Hi All,
I have finally managed to import some of the mails from our current user
base to test out dbmail. I am doing the tests with 2.0.3 and 2.1.3 but have
noticed severe performance problems with 2.1.3. The IMAP client I used in
the test is Outlook Express.
Normal message insertion and single message retrieval does not show any
problems with either version. However, when I am trying to download all
headers of a folder, top reports memory usage like this:
PID USERNAME PRI NICE SIZE RES STATE TIME WCPU CPU COMMAND
76199 nobody 60 0 561M 478M RUN 3:22 84.86% 84.86%
dbmail-imapd
Usually the memory usage can go even higher, up to somewhere around 800MB,
then the growth would suddenly stop and the process become halted (but
memory is not released until killed manually!) because it says it has caught
a segfault. The error message looks like 'GMime .... assert(string !=
NULL)'.
From maillog, I see these 3 queries get logged:
1) SELECT pm.rfcsize FROM dbmail_physmessage pm, dbmail_messages msg WHERE
pm.id = msg.physmessage_id AND msg.message_idnr = '358' AND msg.status< '2'
AND msg.mailbox_idnr = '1'
2) SELECT physmessage_id FROM dbmail_messages WHERE message_idnr = '358'
3) SELECT messageblk FROM dbmail_messageblks WHERE physmessage_id = '358'
ORDER BY messageblk_idnr
The first two queries were fine; the only problem is with the third query:
it appeared to me as if it was waiting for mysql to return the result set,
but then I explained the query in MySQL and everything appeared sane, i.e.

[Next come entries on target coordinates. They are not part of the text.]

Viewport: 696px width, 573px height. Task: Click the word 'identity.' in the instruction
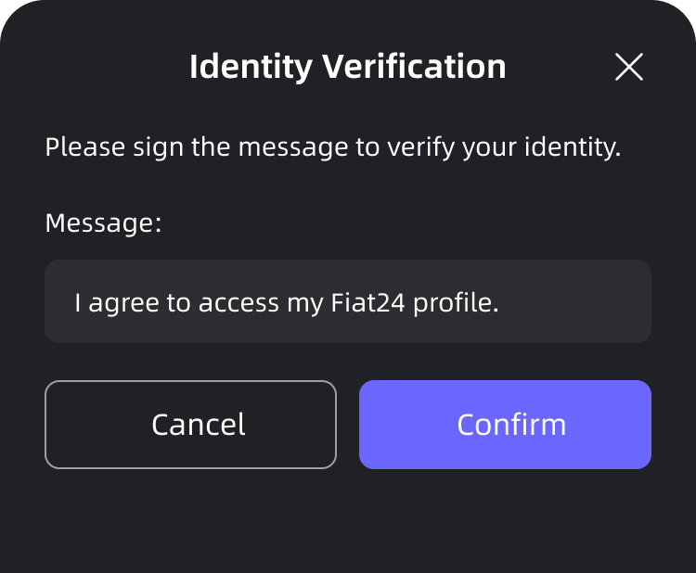575,147
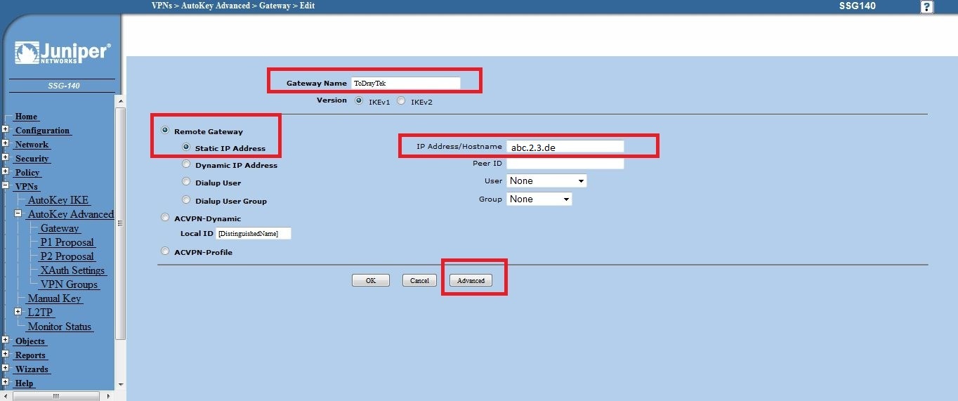958x401 pixels.
Task: Select the ACVPN-Dynamic radio option
Action: pyautogui.click(x=165, y=218)
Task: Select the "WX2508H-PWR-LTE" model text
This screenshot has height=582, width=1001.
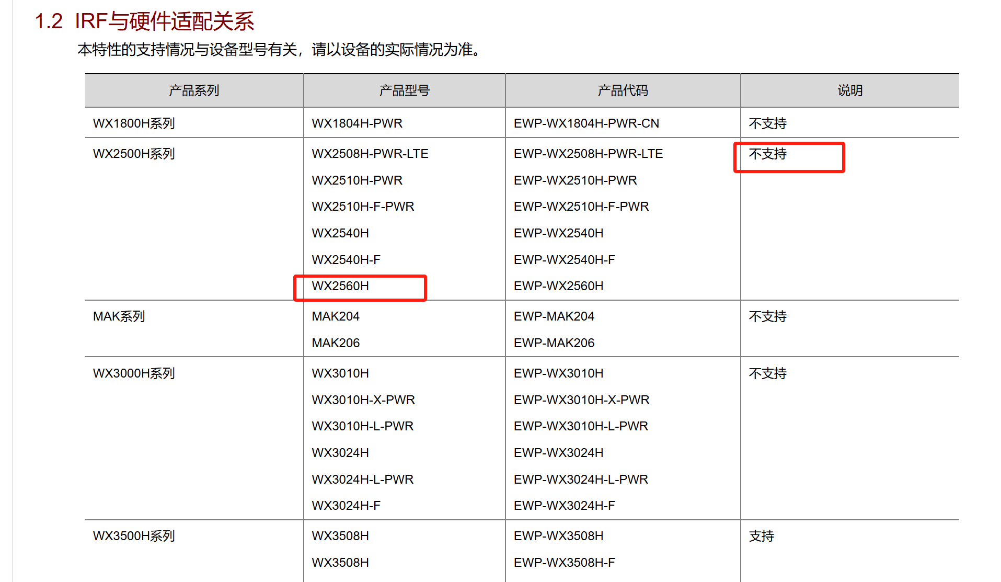Action: click(370, 154)
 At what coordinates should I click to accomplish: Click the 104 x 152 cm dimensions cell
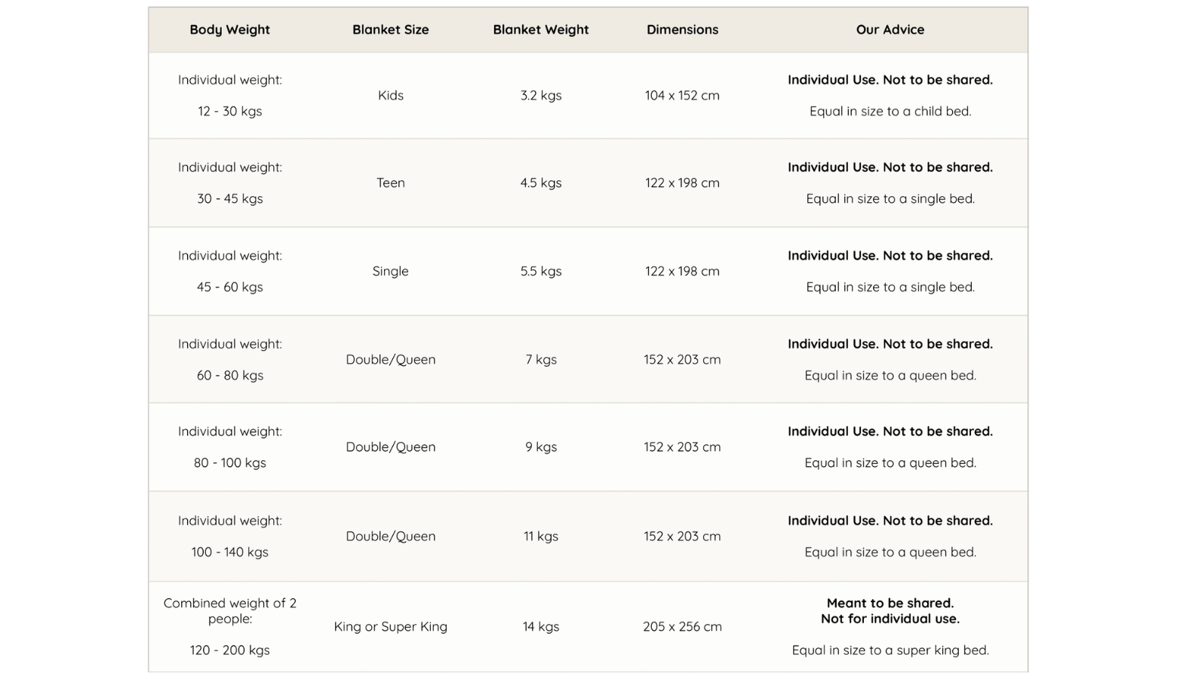[x=682, y=95]
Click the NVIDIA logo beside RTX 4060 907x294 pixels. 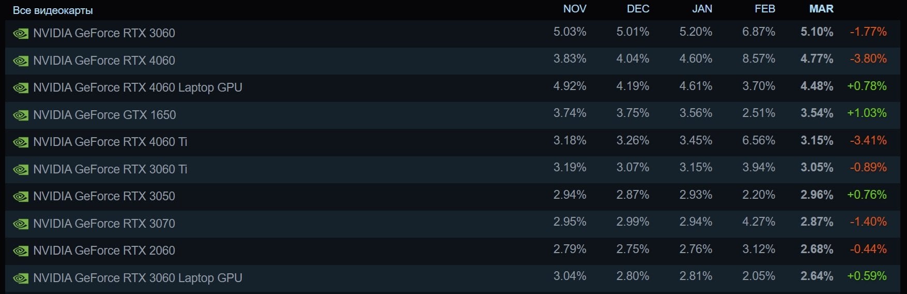(21, 61)
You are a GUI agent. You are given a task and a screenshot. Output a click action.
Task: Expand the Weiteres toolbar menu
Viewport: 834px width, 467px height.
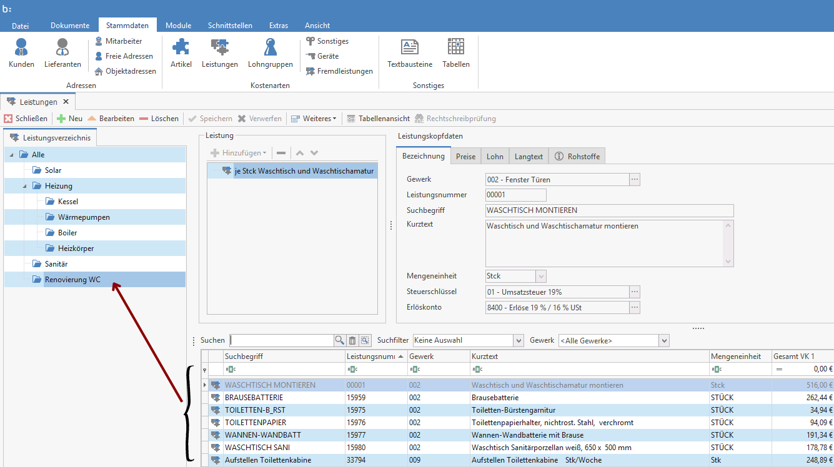tap(314, 119)
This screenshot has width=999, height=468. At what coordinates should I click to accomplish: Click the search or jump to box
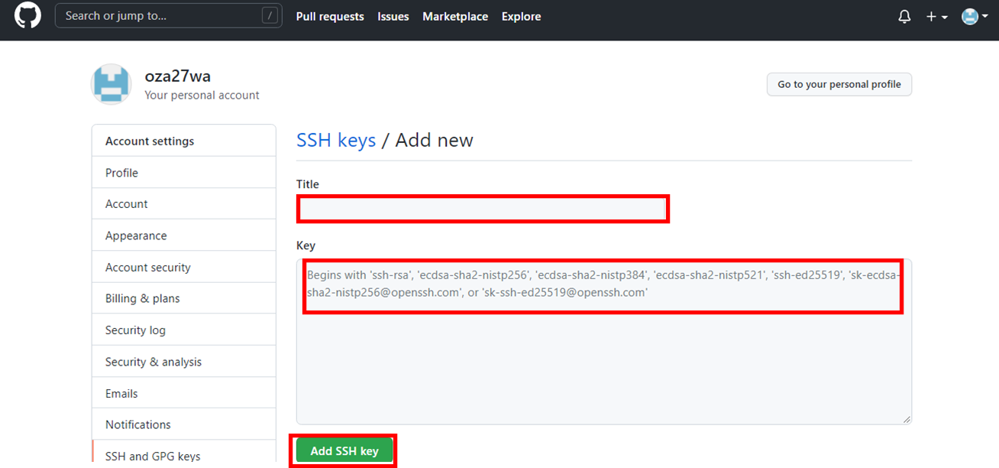pyautogui.click(x=168, y=15)
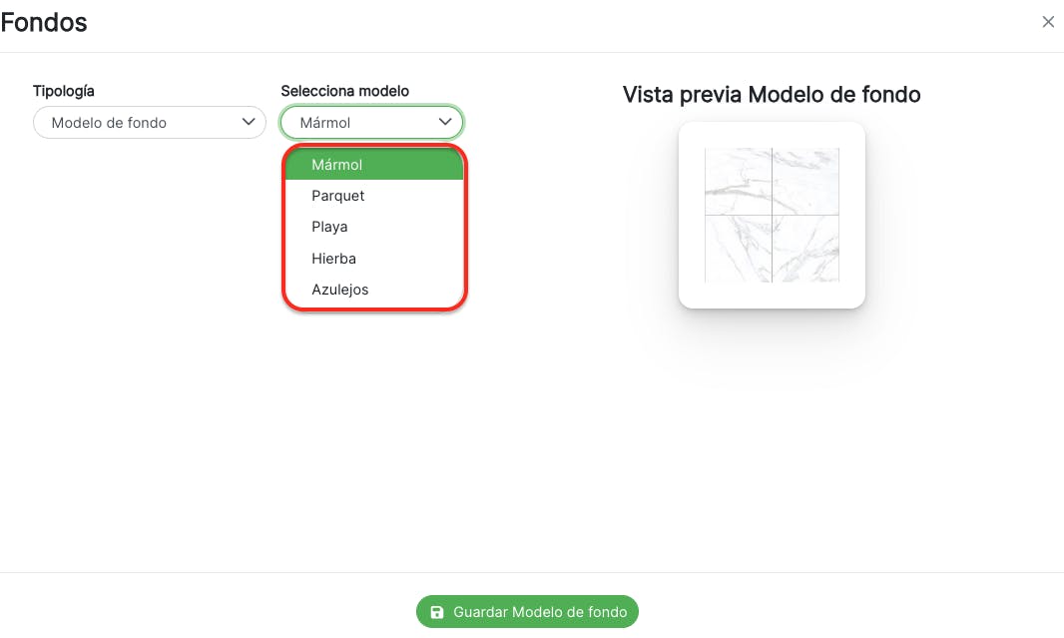This screenshot has height=638, width=1064.
Task: Click the Fondos dialog title
Action: [x=44, y=22]
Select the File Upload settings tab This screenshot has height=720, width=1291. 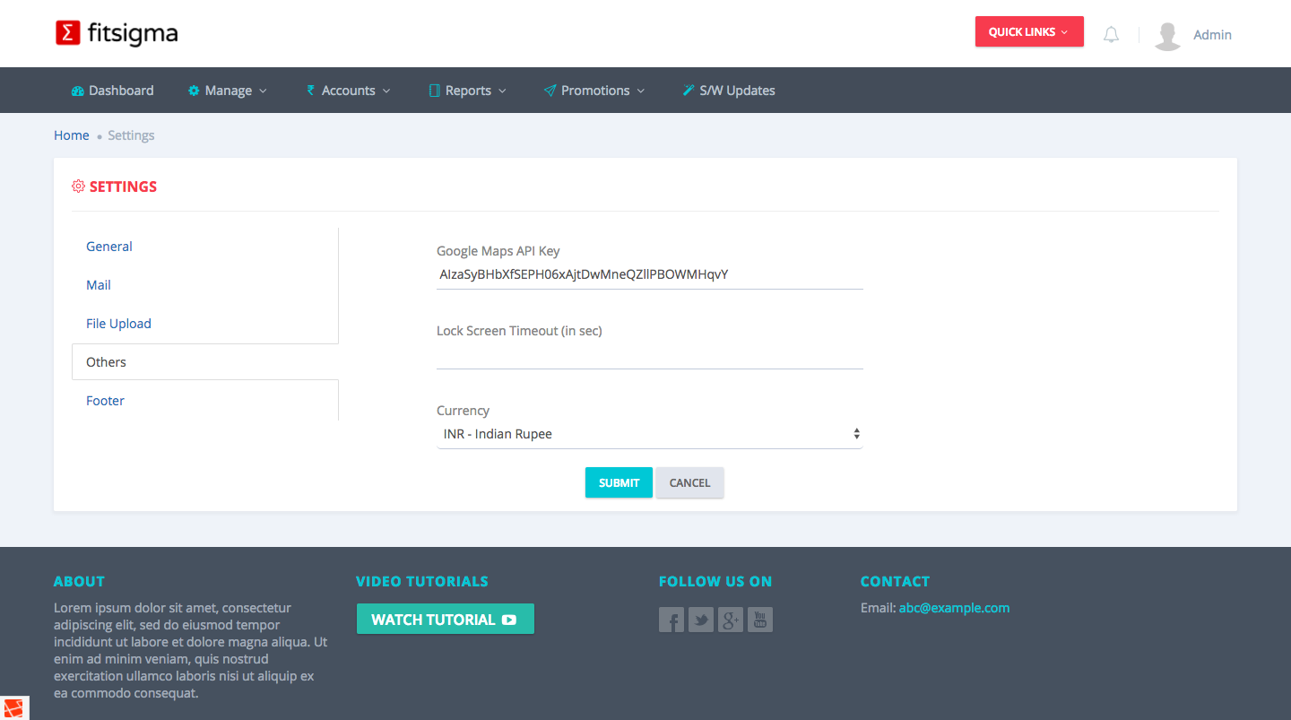pos(118,324)
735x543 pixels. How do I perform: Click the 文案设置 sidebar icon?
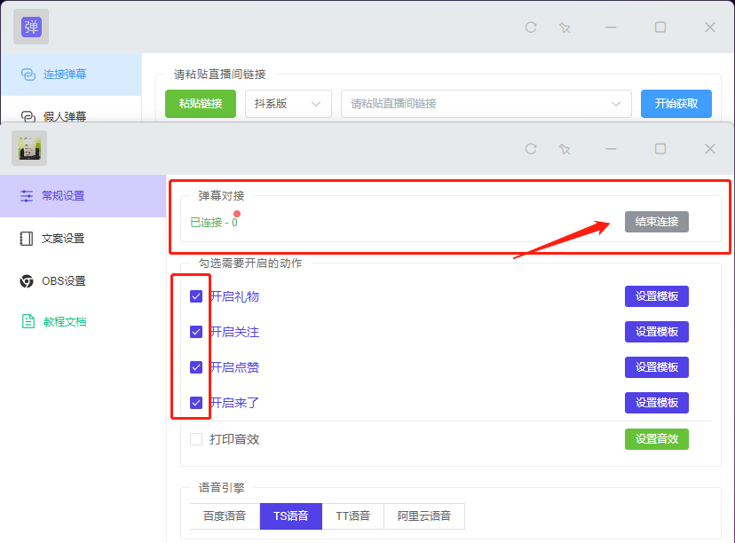tap(27, 239)
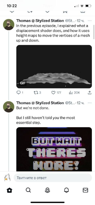
Task: Share the displacement shader tweet
Action: (89, 93)
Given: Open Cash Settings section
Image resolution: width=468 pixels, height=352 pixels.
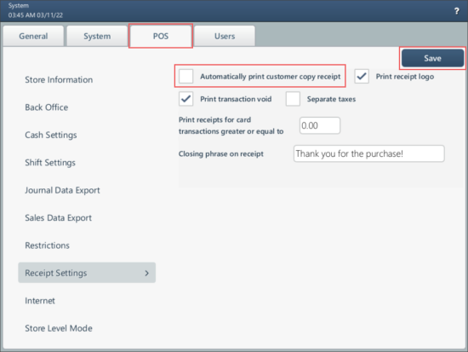Looking at the screenshot, I should point(51,136).

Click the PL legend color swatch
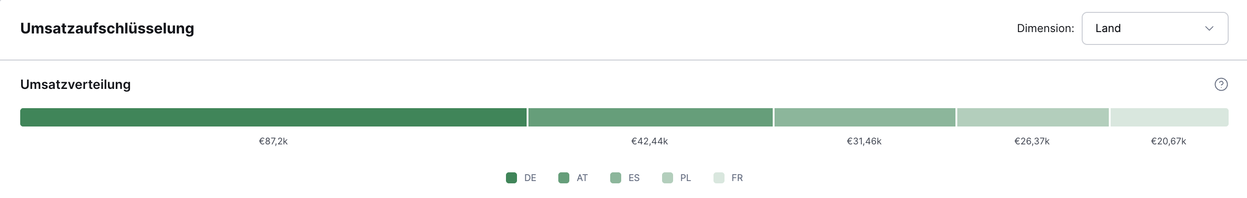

the problem should be with dbmail. When I switched back to the dbmail-imapd
of 2.0.3, everything works again without problem. Trace level is set to 10
already.
From the above observation, I believe it is gmime (or the code that deals
with gmime) in 2.1.3 that causes the problem. I have not consulted the
source tree yet, but I think dbmail is somehow trying to read the contents
of the whole folder into memory without releasing it after each FETCH
statements. My questions finally come:
1) why was it necessary to change from the internal mime parser to gmime?
does the internal mime parser read everything into memory as well?
2) is this memory hogging a normal behavior (i.e. the memory is supposed to
be free'd when the sync finishes) or something unexpected?
3) why is 'full MIME parsing' ever needed when the imap clients only expect
to know certain meta info such as subject, sender, rfclines, ..., so on and
so forth? Why isn't only the wanted fields extracted from a message instead
of reading the whole big big message into memory and pass it to a MIME
parser? Can I consider the additional workload by the MIME parser redundant?
4) after all, if message parsing (or just extract some meta data from the
headers?) is really needed for each message, why isn't the parsing done when
the message is inserted? The headers could hopefully be saved in more compat
formats in the database, and no extra parsing is ever needed when the
message is retrieved.
Just a side note, only mail folders with 'big and perhaps complex MIME
structure' (i.e. those generated by Outlook, Outlook Express, ...) causes
the mentioned problem. Folders with 'mailing list style' plain text simple
MIME structure mails are unaffected.
Any ideas?
P.S.: sorry for asking so many questions at the same time :-) hopefully they
are not too stupid to be asked here...
Cheers,
mc.